MakerDAO disabled Aave’s DAI loans
D3M allows the Maker ecosystem to interact with third-party loan pools such as Aave. In this case, the objective is to ensure that the maximum variable interest rate for loans is below an interest rate decided by the Maker governance.
Aave is a leading DeFi project. It currently has a market value of US$866 million. Its module is a smart contract that provides direct access to third-party borrowing protocols to generate DAI for a specific pool.
In practice, D3M allows Aave to create DAI that can only be transferred to its loan pool. Thus, disabling the module means that Aave will no longer be able to generate DAI at will. That is, it will only be possible to pay existing debts.
As reported by The Defiant, the change will be available to play on June 17th.
The decision in question was urgently proposed by Maker’s Core Risk Unit. That’s because the Celsius protocol – which halted withdrawals in the last week – had borrowed 100 million DAI using stETH, Lido’s ETH staking derivative, as collateral.
On June 13, Celsius stopped user withdrawals. The protocol team cited “unfavorable market conditions” as a justification for the move. However, he did not provide further details.
After that, on Wednesday (15), Celsius decided to start a complete restructuring of its activities. For this, he hired a law firm specializing in restructuring. In addition, Citibank would also be helping with the task of revamping activities.
Celsius invested a significant sum of users’ Ether deposits in stETH – the token representing ETH staking on the Beacon Chain.

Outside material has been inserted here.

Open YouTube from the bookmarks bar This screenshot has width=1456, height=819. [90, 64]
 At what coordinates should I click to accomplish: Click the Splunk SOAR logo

Furthermore, the protocol staked thousands of Ether directly. Celsius is believed to be the largest holder of stETH with interest deposited on Aave.
In this regard, the proposal to disable D3M stated that Aave is vulnerable due to its large exposure to stETH.
Furthermore, the proposal suggests that Aave is subject to more risks due to its multi-chain deployments.
“The current market environment is very volatile and is separating the strongest lending protocols everywhere, centralized or not, from those that have lower risk standards,” the proposal reads. “Unfortunately, AAVE is loaded with risk now with a large exposure to stETH.”
58% of respondents voted in favor of the freezing proposal. However, not everyone believes that D3M should be stopped indefinitely.
Maker governance forum members suggested halving Aave’s loan resources. The objective is to reduce risk, but without eliminating the revenue generated by D3M.